I know that other low-end foggers will take a 5-7 min heat up time (during which I'm assuming no fog comes out). I'm assuming a plus for a constant on model is that it's ready to produce whenever YOU need it, not when the fogger decides it's hot enough to operate. (I also understand that a constant on works based on two internal heaters that switch on and off between each other so that the fogger is always ready to go).

_Can you put a "constant on" fogger on a timer so that the fog doesn't spew out all the time?_

Second question:

I have a Fitco 400W Screamer Fog Machine (think I bought it from a Party City). It has a 1 liter tank which has a cap on it with what I assume is a feeder tube to the heater. The tube runs through a whole in the top of the fogger and down through the cap and inside the reservoir where it sits down at the very bottom of the tank. The end of the tube has a filter on it. Since I've heard some fog juices have debris in them (and subsequently pose a clogging problem), I'm guessing this is a very good feature to have (unless you filter your juice on your own).
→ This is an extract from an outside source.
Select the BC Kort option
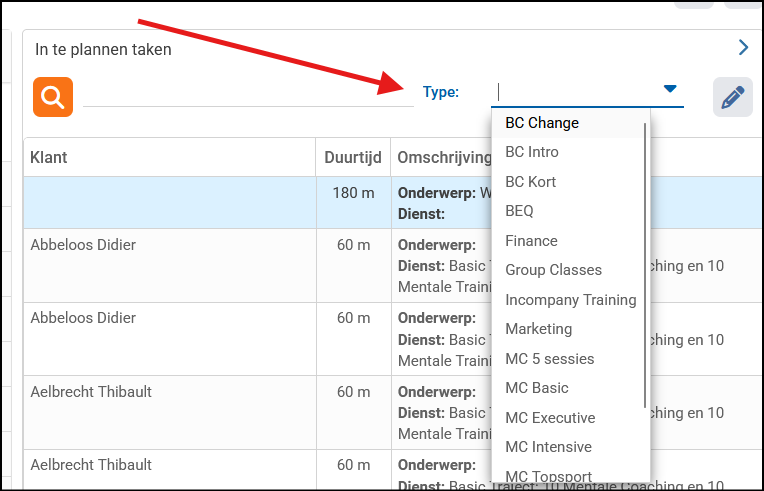764x491 pixels. tap(531, 182)
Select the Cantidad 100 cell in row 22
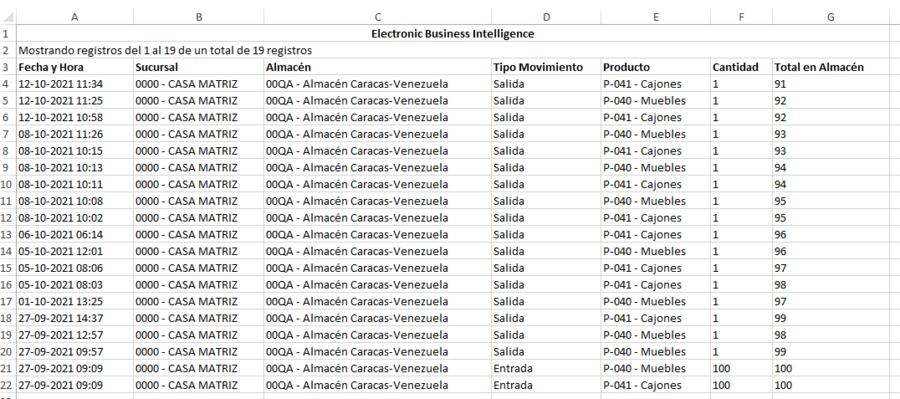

_How important is a filter screen on the feed tube when selecting the fogger?_

Third question: _If you have a small/medium yard to fog (plan on using 2 home-made fog chillers with the foggers--already purchased 60 qt Ice Cube for one), what would you feel is more important in selecting the 2nd fogger for purchase -- wattage (400 or 700), tank size (I'll be running it from 6 pm to about 9:30 pm based on ToT last year), regular or constant on model?_

BTW we have had some Halloween nights with wind so that's a wild card for our area. Average low for halloween night is 47 degrees. Part of the yard is protected by 5-foot fencing and the other half is open to the street.

Thanks in advance for your feedback.


----------



## Mixitup (Aug 10, 2008)

Spookie said:


> I'm new to foggers essentially, this will be my first year setting up, and I was looking at a Target Eliminator 700W fogger which is a "constant on" model. I'm near the street, have a small/medium yard so don't want to literally stop traffic, if you know what I mean.
> 
> So here's my first question:
> 
> ...


----------



## Texan78 (Sep 25, 2008)

I would definitely go with the 700 watt fogger. If you top them all off before you run them for the night you can blast the hell out of them and you will find you will be more the half full still. You will be more happier also with the 700 watt then the 400 watt as they are a littler whimper. I run a couple of 700 watt through chillers and they work perfectly.


----------